### ページ抜粋
- - - -
説明

射出成形装置

【課題】簡単な構造で金型の型締め力の調整及び保持を可能にし、効率的に製品を製造する射出成形装置を提供する。
【解決手段】型締めユニット2は、支柱7の上部に配置されており、型締めフレーム8と、クサビ9と、保持ピン10と、上型昇降ガイド11と、上型14a及び下型14bからなる金型14とを備えている。金型14の型締め力は、外部加圧ユニット4によりクサビ9を押圧し、クサビ9を固定クサビ板18aと移動クサビ板18bとの間に挿入して型締め力を発生させ、外部加圧ユニット4の加圧力を低下させることでクサビ9を後退させ型締め力を弱くすることができる。後退させたクサビ9は、案内部12aのピン穴17に挿通された保持ピン10をクサビ9の保持穴22に挿入して、クサビ9をその位置で保持することで型締め力を保持することができる。

【発明の詳細な説明】
【技術分野】
【0001】
本発明は、金型の型締め力の調整及び保持を可能にした射出成形装置に関する。
【背景技術】
【0002】
高電圧、大電流の電力制御を行うパワー素子モジュールは、リードフレームにハンダ付された半導体素子を金型にセットし、熱硬化性樹脂でモールドすることにより製造される。このとき、リードフレームをセットした金型を10数トンの型締め力で加圧することにより、リードフレームをプレス加工(塑性変形)して寸法のばらつきを修正して金型に密着させる。その後、熱硬化性樹脂の射出圧力(10MPa以上)に対応した型締め力を保持した状態で溶融樹脂を金型のキャビティ内に射出、充填する。そして、金型内で熱硬化性樹脂を加熱硬化させた後、型開きして製品を得る。
【0003】
このため、従来のパワー素子モジュールの射出成型装置は、リードフレームをプレス加工し、また、射出成型時の型締め力を保持する加圧力を発生させるために、大出力で、かつ、加圧力を調整可能な加圧装置及び熱硬化性樹脂を射出する射出装置が金型に設けられている。なお、特許文献1には、加圧アクチュエータをフィードバック制御して型締め圧力を調整する技術が開示されている。
【先行技術文献】
【特許文献】
【0004】
【特許文献1】特開2000−334800
【発明の概要】
【発明が解決しようとする課題】
【0005】
上記従来のパワー素子モジュール用の射出成型装置では、次のような問題がある。
パワー素子モジュールは、上述のように1つの金型で、プレス加工、射出、充填及び硬化の工程が行われるため、製造に時間がかかり、生産性が悪い。そこで、大量生産を行うためには、大型の加圧装置を備えた複数の射出成形装置を並列に配置して製造を行うことになり、設備に多大なコストがかかる。
- - - -
### 提供資料
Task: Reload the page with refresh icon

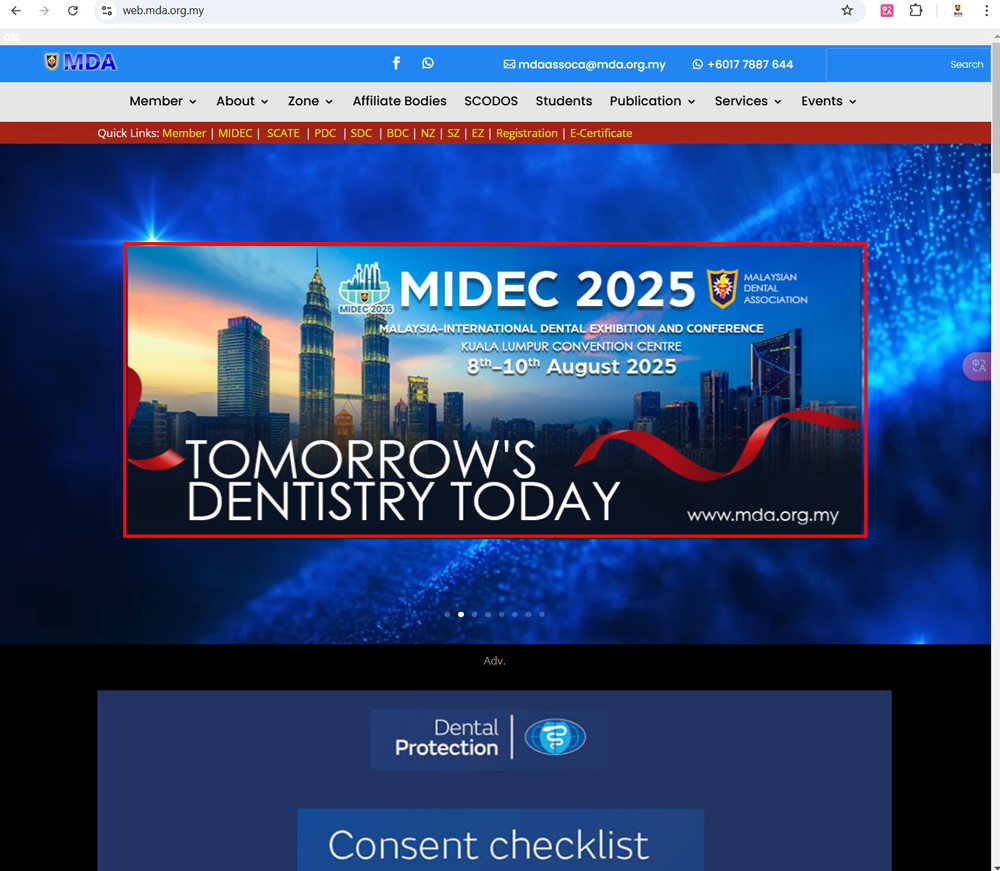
- - - -
### 演習 1
射出成形装置の説明文について、次の問いに答えてください。
(a) 型締めユニット2は何の上部に配置されているか。
(b) リードフレームをセットした金型は、どの程度の型締め力で加圧されるか。
(c) 特許文献1として挙げられているものは何か。
### 演習 2
射出成形装置の説明文を、最後の文のあとから書き継いでください。
データは作業には使いません。

### 演習の解答 1
(a) 支柱7の上部
(b) 10数トン
(c) 特開2000−334800

### 演習の解答 2
【0006】
本発明は、上記の点に鑑みてなされたものであり、簡単な構造で金型の型締め力の調整及び保持を可能にし、効率的に製品を製造する射出成形装置を提供することを目的とする。
【課題を解決するための手段】
【0007】
上記の課題を解決するために、本発明の射出成形装置は、略リング状の型締めフレームと、該型締めフレームの内側に配置された金型と、前記型締めフレームと前記金型との間に挿入して該金型を型締めするクサビと、前記クサビの挿入位置を保持する保持手段と備え、所定の位置に順次移動可能な複数の型締めユニットと、
前記金型のキャビティに樹脂を充填する充填装置と、
所定の位置に配置された前記型締めユニットに対向して配置され、前記クサビを加圧し、金型の加圧力を制御可能な外部加圧ユニットとを備えたことを特徴とする。
【発明の効果】
【0008】
本発明によれば、簡単な構造で金型の型締め力の調整及び保持を可能にし、効率的に製品を製造することができる。
【図面の簡単な説明】
【0009】
【図1】本発明の一実施形態に係る射出成形装置の概略正面図である。
【図2】図1に示す射出成形装置の平面図である。
【図3】図1に示す射出成型装置の型締めユニットのクサビ挿入前の状態を示す斜視図である。
【図4】図1に示す射出成型装置の型締めユニットのクサビ挿入後の状態を示す斜視図である。
【図5】図1に示す射出成形装置の作動工程を示す図である。
【図6】図1に示す射出成型装置の金型の型締め力の変化を表すグラフ図である。
【発明を実施するための形態】
【0010】
以下、本発明の一実施形態を図1〜図4に基づいて詳細に説明する。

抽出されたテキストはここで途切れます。